▸ What this task involves
Copy out the entries below exactly as they stand, but only from the line containing "استقلال (1096, 1457)" through the line containing "[جستجو] (132, 34)".

▸ Supplied material
------------

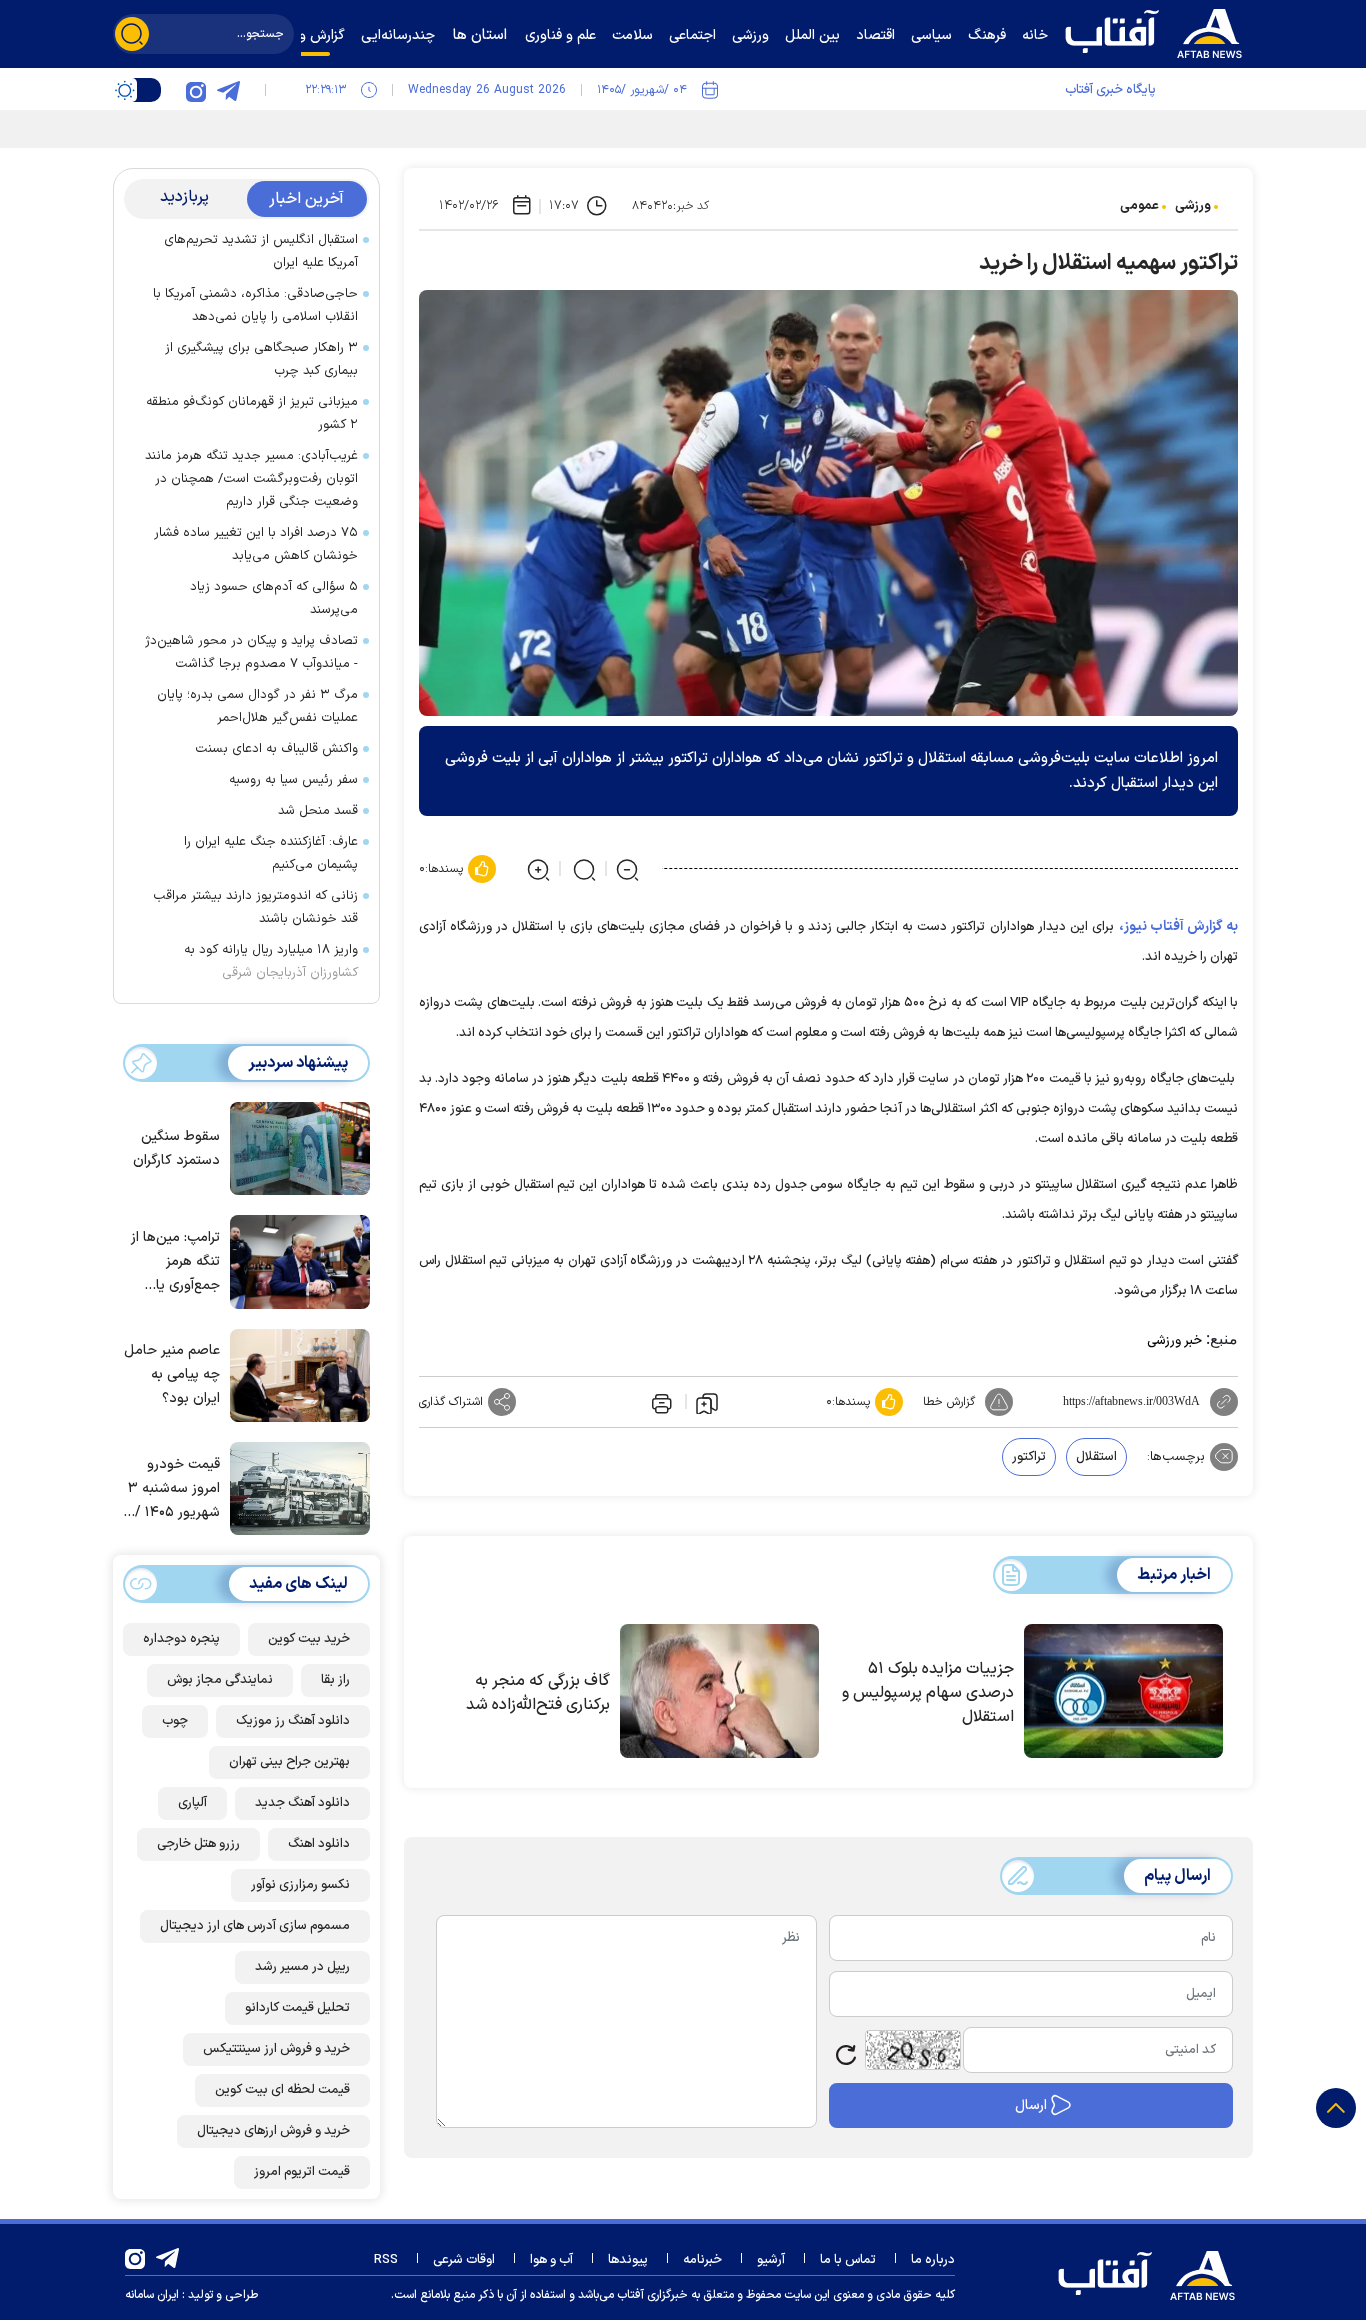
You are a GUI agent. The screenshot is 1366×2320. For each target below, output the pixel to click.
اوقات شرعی (464, 2260)
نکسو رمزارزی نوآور (300, 1885)
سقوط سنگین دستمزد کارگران (176, 1148)
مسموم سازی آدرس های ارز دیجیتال (255, 1926)
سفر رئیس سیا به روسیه (293, 780)
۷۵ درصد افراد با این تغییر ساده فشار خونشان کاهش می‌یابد (256, 544)
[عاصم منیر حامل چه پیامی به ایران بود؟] (295, 1374)
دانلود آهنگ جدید (302, 1803)
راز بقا (335, 1680)
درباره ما (933, 2260)
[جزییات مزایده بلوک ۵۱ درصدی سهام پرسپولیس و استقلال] (1123, 1691)
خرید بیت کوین (309, 1639)
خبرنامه (702, 2260)
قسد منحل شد (318, 811)
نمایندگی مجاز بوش (220, 1680)
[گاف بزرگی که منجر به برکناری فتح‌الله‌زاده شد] (719, 1691)
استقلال (1096, 1457)
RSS (386, 2260)
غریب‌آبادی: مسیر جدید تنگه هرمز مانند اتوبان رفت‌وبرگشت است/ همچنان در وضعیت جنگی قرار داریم (251, 479)
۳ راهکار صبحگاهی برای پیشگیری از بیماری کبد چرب (261, 359)
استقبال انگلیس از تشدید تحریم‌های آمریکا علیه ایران (261, 251)
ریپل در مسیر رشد (302, 1967)
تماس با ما (848, 2260)
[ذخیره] (707, 1402)
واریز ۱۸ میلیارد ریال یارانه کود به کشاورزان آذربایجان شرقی (271, 961)
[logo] (1158, 31)
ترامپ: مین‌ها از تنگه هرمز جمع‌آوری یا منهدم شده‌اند (175, 1262)
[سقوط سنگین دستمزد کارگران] (295, 1147)
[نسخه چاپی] (660, 1402)
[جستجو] (132, 34)
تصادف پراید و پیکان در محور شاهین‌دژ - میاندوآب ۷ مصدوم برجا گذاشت (251, 652)
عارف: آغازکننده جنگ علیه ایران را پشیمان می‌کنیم (271, 853)
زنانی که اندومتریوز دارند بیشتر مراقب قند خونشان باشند (255, 907)
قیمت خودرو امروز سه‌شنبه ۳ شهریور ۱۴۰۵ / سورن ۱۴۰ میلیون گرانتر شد (172, 1489)
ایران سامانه (152, 2295)
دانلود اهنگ (319, 1844)
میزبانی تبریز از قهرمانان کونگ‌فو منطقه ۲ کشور (252, 413)
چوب (175, 1721)
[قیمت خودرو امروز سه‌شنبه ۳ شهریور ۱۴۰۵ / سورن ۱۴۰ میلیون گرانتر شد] (295, 1487)
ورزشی (1193, 206)
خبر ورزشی (1174, 1341)
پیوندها (628, 2260)
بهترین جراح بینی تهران (289, 1762)
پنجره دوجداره (181, 1639)
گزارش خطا (949, 1402)
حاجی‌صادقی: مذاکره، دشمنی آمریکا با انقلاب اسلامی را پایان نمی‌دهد (255, 305)
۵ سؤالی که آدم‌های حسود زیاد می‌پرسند (274, 598)
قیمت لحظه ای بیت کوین (282, 2090)
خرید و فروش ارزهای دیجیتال (273, 2131)
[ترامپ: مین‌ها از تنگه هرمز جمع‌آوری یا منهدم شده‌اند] (295, 1260)
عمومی (1139, 206)
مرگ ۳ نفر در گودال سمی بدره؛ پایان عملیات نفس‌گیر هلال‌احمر (257, 706)
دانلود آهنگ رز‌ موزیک (293, 1721)
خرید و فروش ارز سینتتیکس (276, 2049)
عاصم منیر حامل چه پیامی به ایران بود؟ (172, 1374)
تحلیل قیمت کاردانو (297, 2008)
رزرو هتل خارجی (198, 1844)
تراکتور (1029, 1457)
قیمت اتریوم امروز (302, 2172)
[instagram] (196, 90)
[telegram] (228, 90)
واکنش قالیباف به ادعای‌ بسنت (276, 749)
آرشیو (771, 2260)
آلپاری (192, 1803)
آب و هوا (551, 2260)
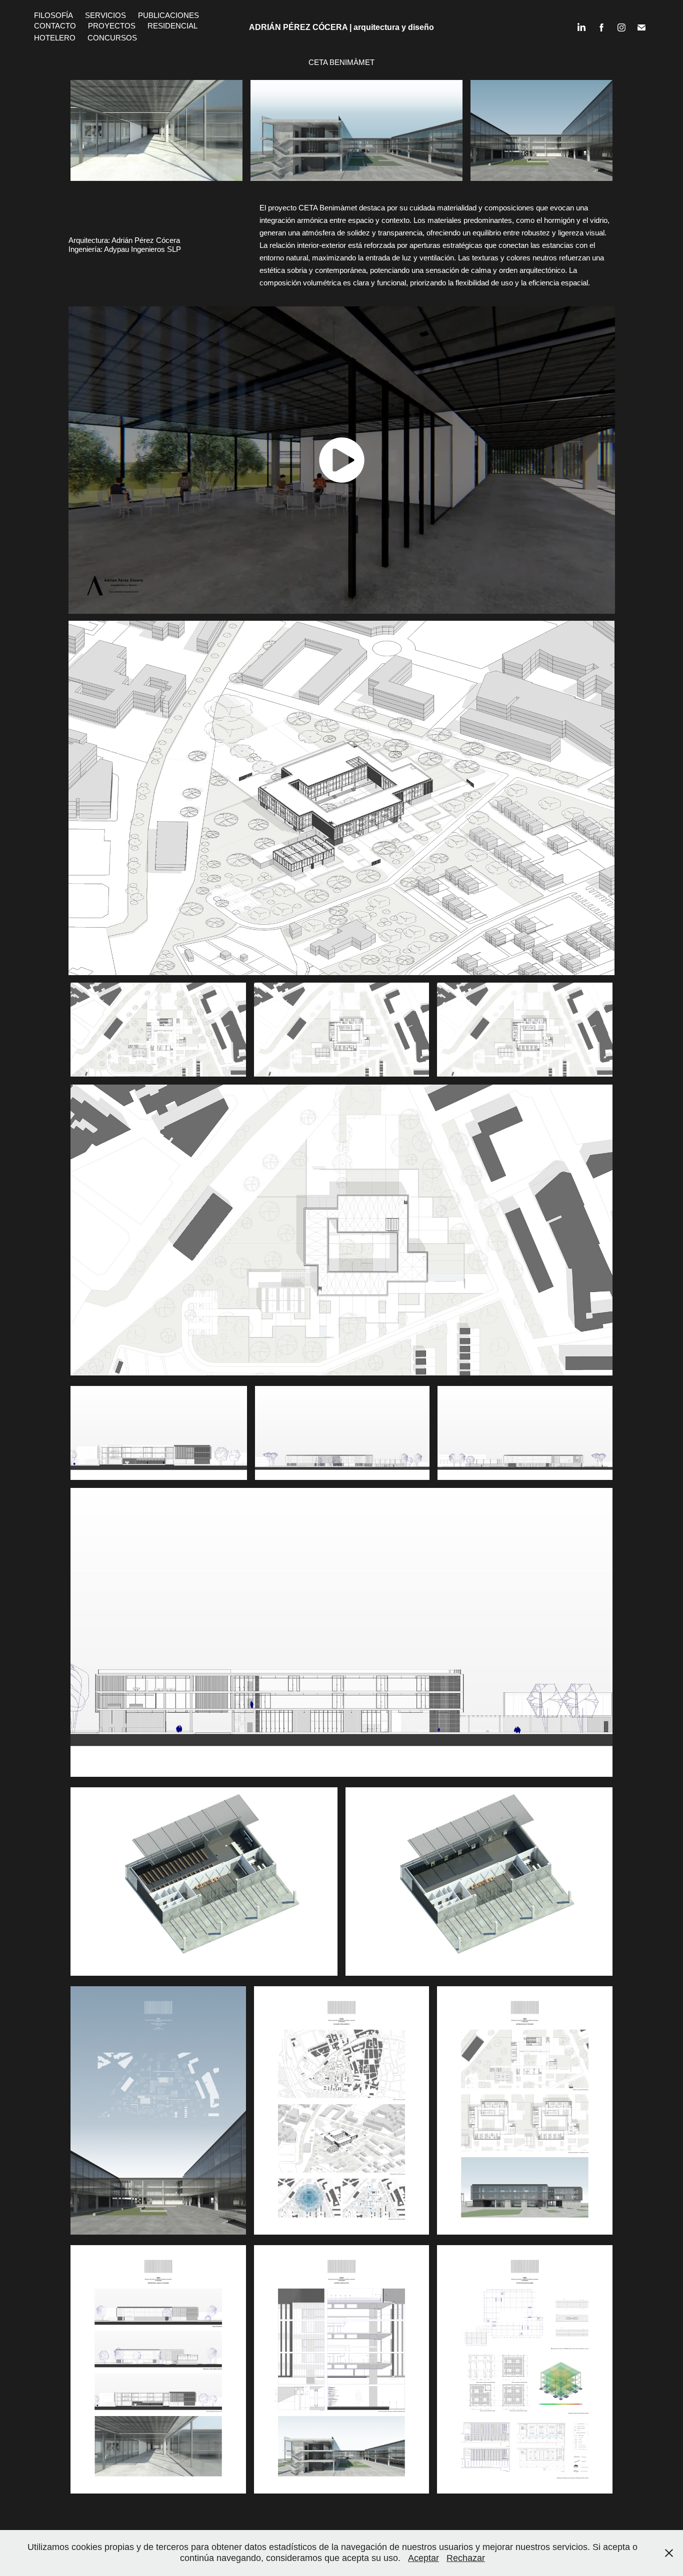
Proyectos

------------

▸ Exercise answer
استقلال (1096, 1457)
RSS (386, 2260)
غریب‌آبادی: مسیر جدید تنگه هرمز مانند اتوبان رفت‌وبرگشت است/ همچنان در وضعیت جنگی قرار داریم (251, 479)
۳ راهکار صبحگاهی برای پیشگیری از بیماری کبد چرب (261, 359)
استقبال انگلیس از تشدید تحریم‌های آمریکا علیه ایران (261, 251)
ریپل در مسیر رشد (302, 1967)
تماس با ما (848, 2260)
[ذخیره] (707, 1402)
واریز ۱۸ میلیارد ریال یارانه کود به کشاورزان آذربایجان شرقی (271, 961)
[logo] (1158, 31)
ترامپ: مین‌ها از تنگه هرمز جمع‌آوری یا منهدم شده‌اند (175, 1262)
[سقوط سنگین دستمزد کارگران] (295, 1147)
[نسخه چاپی] (660, 1402)
[جستجو] (132, 34)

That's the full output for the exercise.